The machine can produce lengths of wire ranging from 150 to 999,999 millimeters. Strip length can be set to any distance less than 999,999 millimeters, and pull-off length can be set to a maximum of 220 millimeters. Feeding speed is 3 meters per second.
Crimping large-diameter wire and cable also requires heavy-duty equipment. Terminals, or “lugs,” for large-diameter wire are typically supplied as loose parts, rather than daisy-chained on a reel.
“The material type and wall thickness of the lug itself, the type of crimp geometry, and the cable size and stranding determine how much force is required to achieve a gas-tight crimp,” says Doyon. “Typical forces are in the range of 5 to 15 tons, although very large cables with heavy duty lugs can require 25 tons of force for a proper crimp.”
The EPS 15000 semiautomatic electric crimping press from the Schaefer Group was designed for crimping individual terminals on wires with large cross-sections. The operator inserts the terminals into the crimping tool and inserts the wires. The crimping process starts automatically when the sensor in the tool is touched or when the foot switch is actuated.
The machine can apply a maximum pressing force of 150 kilonewtons, and it can accept wires with cross sections as large as 100 square millimeters. Maximum stroke length is 50 millimeters, and the maximum shut height is 204.8 millimeters.
The press is equipped with a handwheel for manual test operation after retooling or maintenance work. Parameters are set through an intuitive touch screen interface, and the machine can be linked to a shop-floor network.
Operator safety is ensured by a closed and locked slide cover. An integrated safety switch stops the crimping process when the safety circuit is interrupted, and built-in pinch protection reduces the risk of crushing the operator’s fingers.
Ultrasonic welding is another option for terminating large-diameter wire, says Saeed Mogadam, president of Telsonic Ultrasonics Inc.

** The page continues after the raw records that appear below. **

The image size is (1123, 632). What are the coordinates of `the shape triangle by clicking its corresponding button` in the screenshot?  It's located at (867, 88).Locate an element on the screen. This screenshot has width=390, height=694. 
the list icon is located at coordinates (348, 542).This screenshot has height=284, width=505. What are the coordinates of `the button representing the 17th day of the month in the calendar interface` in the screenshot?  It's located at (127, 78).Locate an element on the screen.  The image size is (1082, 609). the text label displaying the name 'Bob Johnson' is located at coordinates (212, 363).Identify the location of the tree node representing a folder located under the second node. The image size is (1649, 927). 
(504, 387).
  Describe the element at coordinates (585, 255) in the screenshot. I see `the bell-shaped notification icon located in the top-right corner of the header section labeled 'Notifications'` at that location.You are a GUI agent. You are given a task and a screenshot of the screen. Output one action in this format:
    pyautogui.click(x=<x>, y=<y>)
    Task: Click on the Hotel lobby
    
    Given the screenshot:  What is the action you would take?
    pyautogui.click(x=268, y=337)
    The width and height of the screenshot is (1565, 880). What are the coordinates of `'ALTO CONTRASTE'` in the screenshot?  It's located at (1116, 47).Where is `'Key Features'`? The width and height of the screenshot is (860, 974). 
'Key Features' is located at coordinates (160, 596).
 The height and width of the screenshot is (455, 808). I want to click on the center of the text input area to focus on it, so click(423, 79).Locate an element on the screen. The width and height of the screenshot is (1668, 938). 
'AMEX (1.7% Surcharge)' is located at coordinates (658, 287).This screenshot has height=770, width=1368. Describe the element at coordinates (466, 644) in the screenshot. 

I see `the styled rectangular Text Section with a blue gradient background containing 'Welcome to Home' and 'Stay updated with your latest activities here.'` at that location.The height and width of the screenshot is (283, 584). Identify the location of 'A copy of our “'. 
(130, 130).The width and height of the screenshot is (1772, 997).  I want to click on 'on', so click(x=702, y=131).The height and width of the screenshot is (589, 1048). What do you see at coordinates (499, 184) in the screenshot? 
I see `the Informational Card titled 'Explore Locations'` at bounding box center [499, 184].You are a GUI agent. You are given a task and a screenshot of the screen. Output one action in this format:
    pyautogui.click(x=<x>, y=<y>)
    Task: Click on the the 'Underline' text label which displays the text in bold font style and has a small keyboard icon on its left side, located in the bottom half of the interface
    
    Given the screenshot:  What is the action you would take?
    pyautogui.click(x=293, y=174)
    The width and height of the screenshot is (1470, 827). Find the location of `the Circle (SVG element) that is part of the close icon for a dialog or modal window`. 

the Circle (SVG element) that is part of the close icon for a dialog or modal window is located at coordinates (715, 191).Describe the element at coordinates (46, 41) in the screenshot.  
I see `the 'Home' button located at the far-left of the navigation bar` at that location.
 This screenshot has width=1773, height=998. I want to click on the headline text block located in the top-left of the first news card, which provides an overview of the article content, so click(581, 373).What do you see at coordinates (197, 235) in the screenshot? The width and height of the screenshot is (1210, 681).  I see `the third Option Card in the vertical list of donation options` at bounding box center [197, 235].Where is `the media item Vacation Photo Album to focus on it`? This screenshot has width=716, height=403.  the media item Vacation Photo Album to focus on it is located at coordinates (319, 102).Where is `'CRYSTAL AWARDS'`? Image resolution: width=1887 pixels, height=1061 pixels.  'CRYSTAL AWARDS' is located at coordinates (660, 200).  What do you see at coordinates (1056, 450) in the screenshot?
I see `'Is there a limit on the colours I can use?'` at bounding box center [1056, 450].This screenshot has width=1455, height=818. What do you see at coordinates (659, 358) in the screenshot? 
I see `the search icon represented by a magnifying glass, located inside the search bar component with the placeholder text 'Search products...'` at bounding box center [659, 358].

The process is fast. Depending on the size of the parts, a weld can be completed in 1 to 3 seconds.
Compared to other welding processes, the joined parts are heated up less so that they do not reach their melting point. As a result, materials directly adjacent to the weld, such as the insulation, are not damaged. Furthermore, the jointed material does not become brittle at the transition to the solid material. The strength of the weld is created by the relaxation process of the first two atomic layers of the parts to be welded.
Telsonic offers three types of ultrasonic metal welding systems: longitudinal, torsional and PowerWheel.
In a longitudinal system, the welding system is arranged horizontally. High-frequency vibrations are tangentially transferred into the upper part, which moves horizontally against the lower part. The resulting friction creates an atomic connection between the two parts.
In a torsional system, the welding system is arranged vertically. Instead of moving back and forth, the sonotrode moves with a twisting action against the parts. This process is advantageous in that only a small part of the vibrations is transferred into the area surrounding the weld seam. This is gentler on the parts while achieving greater energy density in the area of the weld.
The PowerWheel system is also a torsional welding process. It was originally developed for high-energy output of between 6.5 and 10 kilowatts, but is also becoming popular for smaller output applications. The welding action is carried out in a rocking or rolling movement directly at the weld. This means that the maximum amplitude is always at the center of the weld area, and the power output can be precisely focused.
As a result, welds can be up to 30 percent narrower than those produced by a linear system. Thicker terminal connections can be welded with great strength. And, copper or aluminum wires with cross sections of 70 to 160 millimeters can be welded.